Durvalumab (MEDI 4736) is an humanized anti-PD-L1 monoclonal antibody[1]. Durvalumab (MEDI4736) completely blocks the binding of PD-L1 to both PD-1 and CD80, with IC50s of 0.1 and 0.04 nM, respectively[2]. IC50: 0.1 nM (PD-L1/PD-1), 0.04 nM (PD-L1/CD80)[2]

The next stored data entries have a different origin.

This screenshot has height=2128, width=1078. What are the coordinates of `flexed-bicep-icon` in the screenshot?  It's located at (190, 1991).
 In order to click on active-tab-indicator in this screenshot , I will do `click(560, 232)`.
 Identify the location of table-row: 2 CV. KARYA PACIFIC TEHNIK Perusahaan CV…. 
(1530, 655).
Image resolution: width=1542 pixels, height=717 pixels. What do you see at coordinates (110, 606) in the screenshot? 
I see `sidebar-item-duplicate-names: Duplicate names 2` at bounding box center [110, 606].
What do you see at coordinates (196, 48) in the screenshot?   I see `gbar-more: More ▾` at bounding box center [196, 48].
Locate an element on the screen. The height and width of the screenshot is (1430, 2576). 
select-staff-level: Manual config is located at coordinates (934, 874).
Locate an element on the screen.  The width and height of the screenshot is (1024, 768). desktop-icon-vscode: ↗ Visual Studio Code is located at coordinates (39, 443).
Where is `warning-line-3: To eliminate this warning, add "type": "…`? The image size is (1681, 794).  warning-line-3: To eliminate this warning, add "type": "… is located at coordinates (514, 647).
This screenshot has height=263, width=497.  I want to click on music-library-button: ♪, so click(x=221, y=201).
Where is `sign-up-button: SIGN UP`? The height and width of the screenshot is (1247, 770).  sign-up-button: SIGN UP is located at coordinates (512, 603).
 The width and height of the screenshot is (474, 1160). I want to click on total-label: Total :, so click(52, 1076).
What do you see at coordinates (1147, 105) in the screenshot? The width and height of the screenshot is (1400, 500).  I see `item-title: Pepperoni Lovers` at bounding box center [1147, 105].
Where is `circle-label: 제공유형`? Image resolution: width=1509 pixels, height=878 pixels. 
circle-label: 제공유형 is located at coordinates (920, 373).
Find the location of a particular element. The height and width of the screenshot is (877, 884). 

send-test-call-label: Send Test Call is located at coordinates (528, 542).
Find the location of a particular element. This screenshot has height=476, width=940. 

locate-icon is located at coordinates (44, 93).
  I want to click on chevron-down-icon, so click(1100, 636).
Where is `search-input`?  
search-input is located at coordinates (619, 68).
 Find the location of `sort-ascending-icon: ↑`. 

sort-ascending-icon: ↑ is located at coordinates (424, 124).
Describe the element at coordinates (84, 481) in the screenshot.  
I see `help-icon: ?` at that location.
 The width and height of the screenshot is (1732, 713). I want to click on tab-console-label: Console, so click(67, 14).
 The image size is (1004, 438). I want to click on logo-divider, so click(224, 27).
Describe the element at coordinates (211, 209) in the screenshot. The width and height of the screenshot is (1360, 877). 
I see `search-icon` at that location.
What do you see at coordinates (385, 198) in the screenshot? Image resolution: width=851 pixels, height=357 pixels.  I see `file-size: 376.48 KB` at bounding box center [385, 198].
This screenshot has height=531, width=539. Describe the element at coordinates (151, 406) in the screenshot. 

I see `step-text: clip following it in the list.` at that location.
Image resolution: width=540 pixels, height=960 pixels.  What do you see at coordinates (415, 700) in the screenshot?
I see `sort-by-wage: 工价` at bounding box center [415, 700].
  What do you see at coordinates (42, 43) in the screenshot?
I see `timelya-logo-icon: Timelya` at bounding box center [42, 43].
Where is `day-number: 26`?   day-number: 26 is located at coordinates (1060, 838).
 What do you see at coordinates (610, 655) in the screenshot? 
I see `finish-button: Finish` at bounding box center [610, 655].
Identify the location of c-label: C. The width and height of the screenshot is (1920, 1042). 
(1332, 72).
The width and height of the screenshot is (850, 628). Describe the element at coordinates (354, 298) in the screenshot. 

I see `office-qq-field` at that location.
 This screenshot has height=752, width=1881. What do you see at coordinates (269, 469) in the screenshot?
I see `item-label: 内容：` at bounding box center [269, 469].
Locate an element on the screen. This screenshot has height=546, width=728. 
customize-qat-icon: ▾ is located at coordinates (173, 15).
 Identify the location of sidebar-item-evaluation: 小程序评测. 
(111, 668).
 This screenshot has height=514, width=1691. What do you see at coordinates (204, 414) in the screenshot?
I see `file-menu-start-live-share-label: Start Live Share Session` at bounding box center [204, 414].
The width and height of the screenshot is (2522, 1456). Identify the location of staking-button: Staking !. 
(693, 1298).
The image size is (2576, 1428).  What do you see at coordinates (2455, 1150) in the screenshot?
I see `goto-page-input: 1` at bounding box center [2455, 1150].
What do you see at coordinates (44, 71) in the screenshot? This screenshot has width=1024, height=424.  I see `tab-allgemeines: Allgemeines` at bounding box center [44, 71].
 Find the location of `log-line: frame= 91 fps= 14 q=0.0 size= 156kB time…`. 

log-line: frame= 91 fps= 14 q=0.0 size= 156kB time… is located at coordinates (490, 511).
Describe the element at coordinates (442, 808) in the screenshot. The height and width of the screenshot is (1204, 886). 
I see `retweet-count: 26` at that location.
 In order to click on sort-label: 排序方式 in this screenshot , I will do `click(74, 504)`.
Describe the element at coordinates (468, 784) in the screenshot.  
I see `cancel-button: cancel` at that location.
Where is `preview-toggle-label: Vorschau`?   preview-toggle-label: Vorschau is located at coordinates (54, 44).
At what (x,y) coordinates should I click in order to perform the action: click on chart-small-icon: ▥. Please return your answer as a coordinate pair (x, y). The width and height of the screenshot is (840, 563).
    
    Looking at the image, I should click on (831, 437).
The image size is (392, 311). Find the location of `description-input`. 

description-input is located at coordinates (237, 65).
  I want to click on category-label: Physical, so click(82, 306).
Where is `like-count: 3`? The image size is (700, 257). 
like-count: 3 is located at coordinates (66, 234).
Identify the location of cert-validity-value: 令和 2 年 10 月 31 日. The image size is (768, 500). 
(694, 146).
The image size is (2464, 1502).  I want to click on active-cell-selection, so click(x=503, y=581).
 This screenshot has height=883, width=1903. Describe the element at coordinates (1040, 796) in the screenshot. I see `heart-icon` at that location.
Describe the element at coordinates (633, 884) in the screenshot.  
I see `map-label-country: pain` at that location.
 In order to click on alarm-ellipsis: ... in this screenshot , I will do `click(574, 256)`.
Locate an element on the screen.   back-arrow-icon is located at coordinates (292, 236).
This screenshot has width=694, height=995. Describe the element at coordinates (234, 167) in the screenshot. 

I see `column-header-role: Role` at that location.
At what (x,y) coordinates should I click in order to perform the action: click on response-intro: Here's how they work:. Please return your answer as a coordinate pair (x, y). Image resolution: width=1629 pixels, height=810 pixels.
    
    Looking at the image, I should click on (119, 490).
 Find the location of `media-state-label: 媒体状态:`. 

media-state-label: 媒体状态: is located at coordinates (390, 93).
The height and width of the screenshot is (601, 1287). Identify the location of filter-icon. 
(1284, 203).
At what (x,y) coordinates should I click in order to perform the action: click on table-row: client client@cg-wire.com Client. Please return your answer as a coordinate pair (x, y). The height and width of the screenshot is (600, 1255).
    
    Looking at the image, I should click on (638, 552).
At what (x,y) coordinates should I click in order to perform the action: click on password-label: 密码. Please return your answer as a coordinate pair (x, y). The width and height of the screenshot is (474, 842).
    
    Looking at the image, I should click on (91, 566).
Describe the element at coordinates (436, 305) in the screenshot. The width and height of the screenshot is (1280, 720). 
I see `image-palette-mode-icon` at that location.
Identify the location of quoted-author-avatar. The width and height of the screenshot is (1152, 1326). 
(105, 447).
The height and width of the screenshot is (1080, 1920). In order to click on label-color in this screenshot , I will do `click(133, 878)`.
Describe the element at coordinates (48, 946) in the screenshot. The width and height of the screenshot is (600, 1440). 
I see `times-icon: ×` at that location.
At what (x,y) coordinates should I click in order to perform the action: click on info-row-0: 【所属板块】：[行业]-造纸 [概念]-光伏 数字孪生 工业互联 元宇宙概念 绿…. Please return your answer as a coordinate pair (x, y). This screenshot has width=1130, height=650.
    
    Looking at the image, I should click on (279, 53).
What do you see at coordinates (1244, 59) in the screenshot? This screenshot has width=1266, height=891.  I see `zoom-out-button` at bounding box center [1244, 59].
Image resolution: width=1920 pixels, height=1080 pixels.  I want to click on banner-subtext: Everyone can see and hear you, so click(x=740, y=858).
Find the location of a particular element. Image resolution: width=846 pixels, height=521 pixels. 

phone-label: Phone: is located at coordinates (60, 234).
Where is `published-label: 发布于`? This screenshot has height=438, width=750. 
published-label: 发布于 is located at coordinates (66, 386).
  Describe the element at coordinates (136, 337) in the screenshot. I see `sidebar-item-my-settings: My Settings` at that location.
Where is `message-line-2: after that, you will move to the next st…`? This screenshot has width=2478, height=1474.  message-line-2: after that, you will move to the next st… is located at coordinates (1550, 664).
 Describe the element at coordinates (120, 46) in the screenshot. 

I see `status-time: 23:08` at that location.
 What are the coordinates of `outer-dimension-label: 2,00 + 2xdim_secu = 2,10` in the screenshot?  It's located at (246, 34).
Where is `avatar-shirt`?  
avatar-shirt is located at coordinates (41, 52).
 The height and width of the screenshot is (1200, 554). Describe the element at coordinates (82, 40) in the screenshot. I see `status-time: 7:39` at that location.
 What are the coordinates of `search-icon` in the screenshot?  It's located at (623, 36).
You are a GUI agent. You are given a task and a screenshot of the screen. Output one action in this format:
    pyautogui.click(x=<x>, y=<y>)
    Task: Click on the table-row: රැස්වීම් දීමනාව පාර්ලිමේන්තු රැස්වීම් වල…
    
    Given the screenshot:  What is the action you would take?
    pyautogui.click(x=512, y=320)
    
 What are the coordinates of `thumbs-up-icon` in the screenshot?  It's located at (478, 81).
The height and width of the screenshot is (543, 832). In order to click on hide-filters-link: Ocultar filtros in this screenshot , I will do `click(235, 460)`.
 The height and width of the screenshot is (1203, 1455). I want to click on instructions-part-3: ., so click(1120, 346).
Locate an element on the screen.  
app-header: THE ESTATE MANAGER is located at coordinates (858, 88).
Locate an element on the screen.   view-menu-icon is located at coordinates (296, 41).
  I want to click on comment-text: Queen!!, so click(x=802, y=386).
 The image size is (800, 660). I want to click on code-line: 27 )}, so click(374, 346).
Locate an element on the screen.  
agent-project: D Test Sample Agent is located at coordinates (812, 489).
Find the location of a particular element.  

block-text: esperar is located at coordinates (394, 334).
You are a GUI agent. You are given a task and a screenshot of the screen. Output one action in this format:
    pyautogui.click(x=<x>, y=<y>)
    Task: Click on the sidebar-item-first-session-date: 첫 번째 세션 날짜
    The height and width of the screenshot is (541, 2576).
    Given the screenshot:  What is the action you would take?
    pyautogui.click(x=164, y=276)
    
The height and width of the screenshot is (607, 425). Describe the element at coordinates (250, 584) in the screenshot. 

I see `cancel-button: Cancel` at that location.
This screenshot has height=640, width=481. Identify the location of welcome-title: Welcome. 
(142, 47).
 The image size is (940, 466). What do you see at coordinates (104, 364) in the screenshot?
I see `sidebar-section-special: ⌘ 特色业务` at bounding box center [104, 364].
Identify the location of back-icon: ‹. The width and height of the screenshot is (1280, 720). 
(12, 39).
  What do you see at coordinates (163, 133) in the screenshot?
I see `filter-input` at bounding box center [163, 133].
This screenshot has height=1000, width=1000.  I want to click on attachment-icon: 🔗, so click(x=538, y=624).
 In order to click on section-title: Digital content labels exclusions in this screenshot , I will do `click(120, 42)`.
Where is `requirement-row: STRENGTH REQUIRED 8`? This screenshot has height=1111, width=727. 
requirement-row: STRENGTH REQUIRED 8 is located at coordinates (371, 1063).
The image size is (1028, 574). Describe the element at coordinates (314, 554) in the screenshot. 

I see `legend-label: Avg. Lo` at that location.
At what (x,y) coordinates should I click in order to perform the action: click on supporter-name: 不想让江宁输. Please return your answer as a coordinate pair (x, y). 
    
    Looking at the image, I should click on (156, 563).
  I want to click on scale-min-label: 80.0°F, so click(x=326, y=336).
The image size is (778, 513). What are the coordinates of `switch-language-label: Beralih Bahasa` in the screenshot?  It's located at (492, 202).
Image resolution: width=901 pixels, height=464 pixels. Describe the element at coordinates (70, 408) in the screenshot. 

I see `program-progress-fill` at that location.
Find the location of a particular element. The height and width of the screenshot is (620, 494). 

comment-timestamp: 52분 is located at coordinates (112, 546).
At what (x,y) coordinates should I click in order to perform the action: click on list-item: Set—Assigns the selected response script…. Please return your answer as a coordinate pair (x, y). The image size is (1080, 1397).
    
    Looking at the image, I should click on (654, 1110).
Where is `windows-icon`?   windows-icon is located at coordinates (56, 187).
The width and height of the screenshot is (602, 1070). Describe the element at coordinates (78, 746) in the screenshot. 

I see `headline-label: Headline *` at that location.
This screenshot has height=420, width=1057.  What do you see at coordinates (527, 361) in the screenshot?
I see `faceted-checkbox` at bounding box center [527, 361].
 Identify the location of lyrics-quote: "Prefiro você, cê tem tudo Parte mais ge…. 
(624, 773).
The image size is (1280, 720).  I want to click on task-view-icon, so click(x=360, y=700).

Durvalumab inhibits tumor growth in mouse xenograft models of human melanoma (A375) and pancreatic (HPAC) tumour cell lines, via a T-cell-mediated mechanism. Durvalumab (5-0.01 mg/kg for NOD/SCID mice with HPAC tumor; 5-0.1 mg/kg for NOD/SCID mice with A375 tumor; administration i.p.; twice per week; for 3 weeks) significantly inhibits the tumor growth of both HPAC and A375 xenografts compared with an isotype-matched control antibody. Tumor growth inhibition of the HPAC cells reaches 74%, whereas inhibition of the A375 cells reaches 77%. When administered in the absence of T cells, Durvalumab has no effect on the growth of the A375 tumor xenograft[2]. Animal Model: NOD/SCID mice with HPAC tumor, following coimplantation of primary human T cells; NOD/SCID mice with A375 tumor, following coimplantation of primary human T cells[2]

[1]. Faiena I, et al. Durvalumab: an investigational anti-PD-L1 monoclonal antibody for the treatment of urothelial carcinoma. Drug Des Devel Ther. 2018 Jan 23;12:209-215. [2]. Stewart R, et al. Identification and Characterization of MEDI4736, an Antagonistic Anti-PD-L1 Monoclonal Antibody. Cancer Immunol Res. 2015 Sep;3(9):1052-62.